In an increasingly paperless world, its perplexing that we’re still handed paper receipts after every transaction. They account for about 250 million gallons of oil, 10 million trees and 1 billion gallons of water to produce per year, and that’s just in the US alone. So how do we cut down on something so unnecessary?
Ziploop is looking to take on the task. Last week, the San Francisco-based company launched a new mobile app that hopes to make shopping a “paperless” world for consumers, allowing its users to collect and effortlessly organize their shopping activities across all their desktop and mobile devices.
The mobile tech startup also allows its users to take snapshots of their receipts, coupons, and rewards (among other things) and store them by name, date and location of purchase so people can shop without the hassle of collecting them for such things as business expenses or personal tax deductions.
“Shopping is great fun but the amount of paper that accompanies it can be a real annoyance. Sometimes it seems like receipts, cards and coupons are all over the house yet still time is wasted rifling through purses and bags looking for the right receipt or reward,” said Ziploop Co-Founder Sandra Breber through the company’s latest press release. “It is fantastic to be freed from all that paper and have it neatly organized and easily accessible from your mobile phone. You can even receive alerts so that you don’t miss out on expiring rewards.”

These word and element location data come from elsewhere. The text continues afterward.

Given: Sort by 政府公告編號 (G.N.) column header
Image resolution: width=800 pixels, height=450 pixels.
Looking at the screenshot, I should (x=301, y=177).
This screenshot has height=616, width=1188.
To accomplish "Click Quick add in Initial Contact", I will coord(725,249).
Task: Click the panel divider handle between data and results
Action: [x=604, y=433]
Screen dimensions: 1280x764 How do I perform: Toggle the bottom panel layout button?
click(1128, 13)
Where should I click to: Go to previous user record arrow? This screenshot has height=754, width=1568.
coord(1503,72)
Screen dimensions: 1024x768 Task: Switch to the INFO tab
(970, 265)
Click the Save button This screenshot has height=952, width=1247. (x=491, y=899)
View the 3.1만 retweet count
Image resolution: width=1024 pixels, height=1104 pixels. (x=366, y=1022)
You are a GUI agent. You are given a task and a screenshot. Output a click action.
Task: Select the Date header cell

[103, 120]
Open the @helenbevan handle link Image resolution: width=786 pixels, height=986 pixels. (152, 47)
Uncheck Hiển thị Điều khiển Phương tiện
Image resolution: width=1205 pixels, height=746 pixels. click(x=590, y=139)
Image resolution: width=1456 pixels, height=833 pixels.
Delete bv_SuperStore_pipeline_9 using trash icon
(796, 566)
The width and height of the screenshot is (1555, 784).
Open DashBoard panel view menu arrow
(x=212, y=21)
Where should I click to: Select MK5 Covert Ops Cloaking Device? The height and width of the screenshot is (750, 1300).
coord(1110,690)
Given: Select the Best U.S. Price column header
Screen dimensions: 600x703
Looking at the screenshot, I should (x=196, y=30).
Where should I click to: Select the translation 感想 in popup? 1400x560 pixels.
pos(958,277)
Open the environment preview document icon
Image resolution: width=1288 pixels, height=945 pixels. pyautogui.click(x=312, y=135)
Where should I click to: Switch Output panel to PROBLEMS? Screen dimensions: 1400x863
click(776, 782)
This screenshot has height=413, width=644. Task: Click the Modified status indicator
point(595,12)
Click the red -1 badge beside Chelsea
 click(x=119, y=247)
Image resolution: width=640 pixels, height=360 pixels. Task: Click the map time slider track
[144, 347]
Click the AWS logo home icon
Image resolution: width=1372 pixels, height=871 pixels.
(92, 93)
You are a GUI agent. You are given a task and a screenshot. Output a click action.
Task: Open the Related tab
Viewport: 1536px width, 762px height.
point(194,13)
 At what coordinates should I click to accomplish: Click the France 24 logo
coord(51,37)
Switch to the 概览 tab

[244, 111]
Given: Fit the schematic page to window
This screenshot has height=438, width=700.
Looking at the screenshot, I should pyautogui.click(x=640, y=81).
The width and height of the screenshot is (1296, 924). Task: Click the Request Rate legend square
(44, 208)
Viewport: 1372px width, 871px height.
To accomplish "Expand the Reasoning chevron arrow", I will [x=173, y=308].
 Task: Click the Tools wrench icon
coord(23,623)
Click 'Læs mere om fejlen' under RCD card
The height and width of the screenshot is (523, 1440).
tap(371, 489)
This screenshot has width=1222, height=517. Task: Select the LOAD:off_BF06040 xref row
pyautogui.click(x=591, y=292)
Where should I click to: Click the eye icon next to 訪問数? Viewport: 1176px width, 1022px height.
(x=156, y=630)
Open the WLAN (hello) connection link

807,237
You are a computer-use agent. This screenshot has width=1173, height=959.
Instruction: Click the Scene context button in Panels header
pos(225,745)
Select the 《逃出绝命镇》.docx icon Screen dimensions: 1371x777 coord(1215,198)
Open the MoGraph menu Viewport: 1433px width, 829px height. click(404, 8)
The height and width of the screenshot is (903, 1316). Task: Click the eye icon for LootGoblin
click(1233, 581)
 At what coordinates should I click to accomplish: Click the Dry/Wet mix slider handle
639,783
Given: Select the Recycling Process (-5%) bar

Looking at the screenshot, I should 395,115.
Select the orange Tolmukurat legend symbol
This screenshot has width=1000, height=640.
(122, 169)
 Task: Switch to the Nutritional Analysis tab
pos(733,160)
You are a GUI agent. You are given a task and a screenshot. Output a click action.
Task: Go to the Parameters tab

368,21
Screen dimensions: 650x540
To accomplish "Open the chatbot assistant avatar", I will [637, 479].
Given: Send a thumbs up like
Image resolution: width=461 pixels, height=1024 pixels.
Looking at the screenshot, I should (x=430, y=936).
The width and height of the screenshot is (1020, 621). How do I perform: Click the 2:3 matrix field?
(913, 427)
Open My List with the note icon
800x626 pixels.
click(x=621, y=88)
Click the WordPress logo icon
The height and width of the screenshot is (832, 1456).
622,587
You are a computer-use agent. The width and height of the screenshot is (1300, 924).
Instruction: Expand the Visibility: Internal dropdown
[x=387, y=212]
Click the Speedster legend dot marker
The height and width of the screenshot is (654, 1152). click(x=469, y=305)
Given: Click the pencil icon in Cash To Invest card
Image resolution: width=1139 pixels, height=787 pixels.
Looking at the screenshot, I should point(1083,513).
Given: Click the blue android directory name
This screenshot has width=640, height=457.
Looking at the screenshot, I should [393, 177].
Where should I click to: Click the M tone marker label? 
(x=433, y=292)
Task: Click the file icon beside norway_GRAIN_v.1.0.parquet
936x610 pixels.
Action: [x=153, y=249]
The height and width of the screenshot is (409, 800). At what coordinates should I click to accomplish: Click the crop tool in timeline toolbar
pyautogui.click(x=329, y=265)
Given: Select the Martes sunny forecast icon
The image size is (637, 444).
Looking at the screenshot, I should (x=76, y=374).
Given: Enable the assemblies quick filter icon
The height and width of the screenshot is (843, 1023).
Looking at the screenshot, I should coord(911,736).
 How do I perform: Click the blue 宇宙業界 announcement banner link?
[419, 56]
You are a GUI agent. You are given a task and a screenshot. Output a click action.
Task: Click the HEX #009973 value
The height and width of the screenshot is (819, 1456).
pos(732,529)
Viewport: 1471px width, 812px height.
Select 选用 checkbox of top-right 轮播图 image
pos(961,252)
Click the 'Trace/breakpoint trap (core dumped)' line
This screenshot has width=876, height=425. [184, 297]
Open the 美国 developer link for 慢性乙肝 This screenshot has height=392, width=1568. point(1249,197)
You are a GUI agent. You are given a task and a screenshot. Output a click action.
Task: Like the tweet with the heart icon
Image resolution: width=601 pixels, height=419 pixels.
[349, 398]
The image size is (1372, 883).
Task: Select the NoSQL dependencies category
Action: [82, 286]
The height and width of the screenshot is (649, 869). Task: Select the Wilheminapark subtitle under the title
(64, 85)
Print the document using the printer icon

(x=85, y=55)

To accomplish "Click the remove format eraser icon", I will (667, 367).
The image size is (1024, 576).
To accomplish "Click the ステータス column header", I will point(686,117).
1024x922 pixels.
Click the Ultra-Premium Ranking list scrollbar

Other mobile shopping apps like Shopkick and Key Ring also aggregate such rewards, but Ziploop makes the added effort to give its users the added functionality of storing receipts and more.
The app is definitely a step in the right direction for paperless shopping. And Ziploop CEO Peter Jackson believes he can add even more to the app to make the user experience more worthwhile.
“We simply are developing more and more tools to help the consumer organize and manage shopping,” said Jackson. “This includes maximizing discounts, exchanges, rewards and proof of purchase/warranties. A single mobile application can replace a purse full of paper.”
This isn’t Jackson’s first time around the block in the San Francisco/Bay Area tech industry. The Ziploop CEO was a recipient of the Red Herring Entrepreneur of the Year Award, a 3-time finalist for the Ernst and Young Entrepreneur Award and even founded Intraware, a Bay Area tech company specializing in digital asset delivery services for enterprise technology publishers.
Jackson’s latest venture is definitely a noble one, which says a lot for a Bay Area tech industry that aspires to greener innovation. And if that so happens to coincide with an idea that makes shopping a bit more painless, then all the better.